[Dataset entries]
▽
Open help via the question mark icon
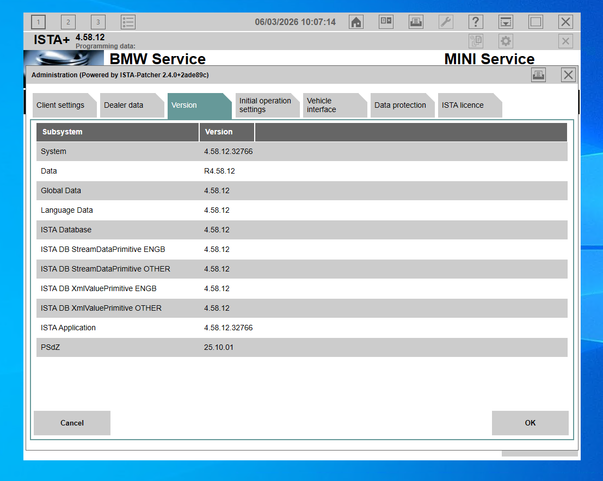 [476, 22]
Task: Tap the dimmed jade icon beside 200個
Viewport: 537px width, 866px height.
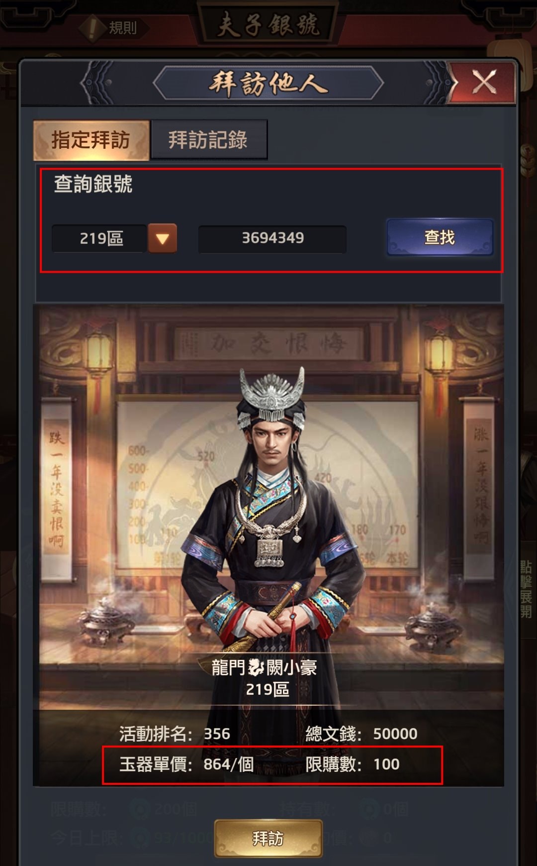Action: pos(141,810)
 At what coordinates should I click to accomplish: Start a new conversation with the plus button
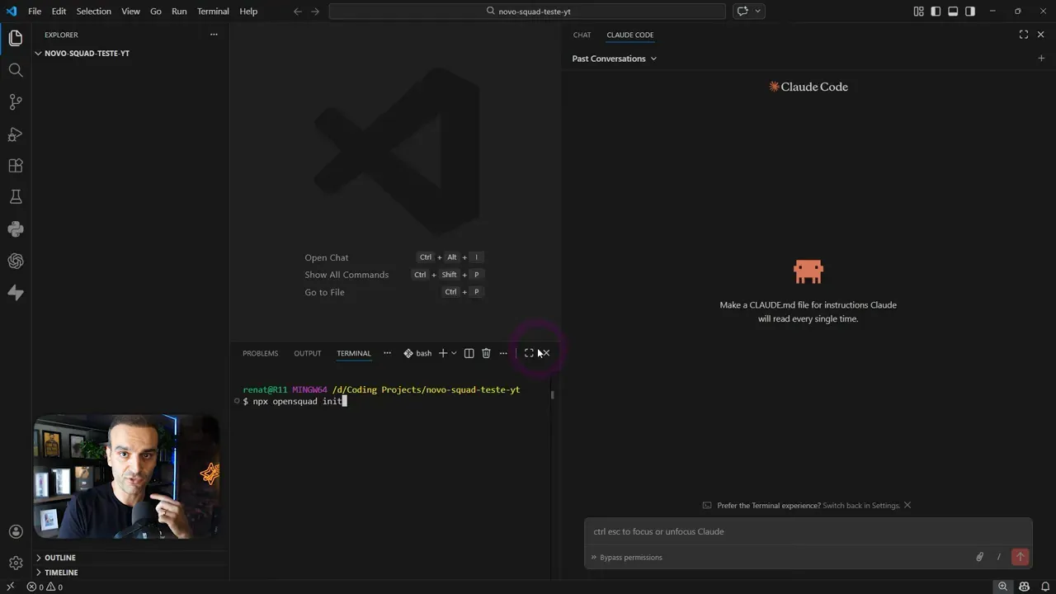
△
Brief ▸ Return word for word the line bearing "Viewport: 537px width, 866px height." and every later line of the entries, but none of the pictures.

Exercise response ▸
Viewport: 537px width, 866px height.
Action: pos(141,810)
 At what coordinates should I click to accomplish: Start a new conversation with the plus button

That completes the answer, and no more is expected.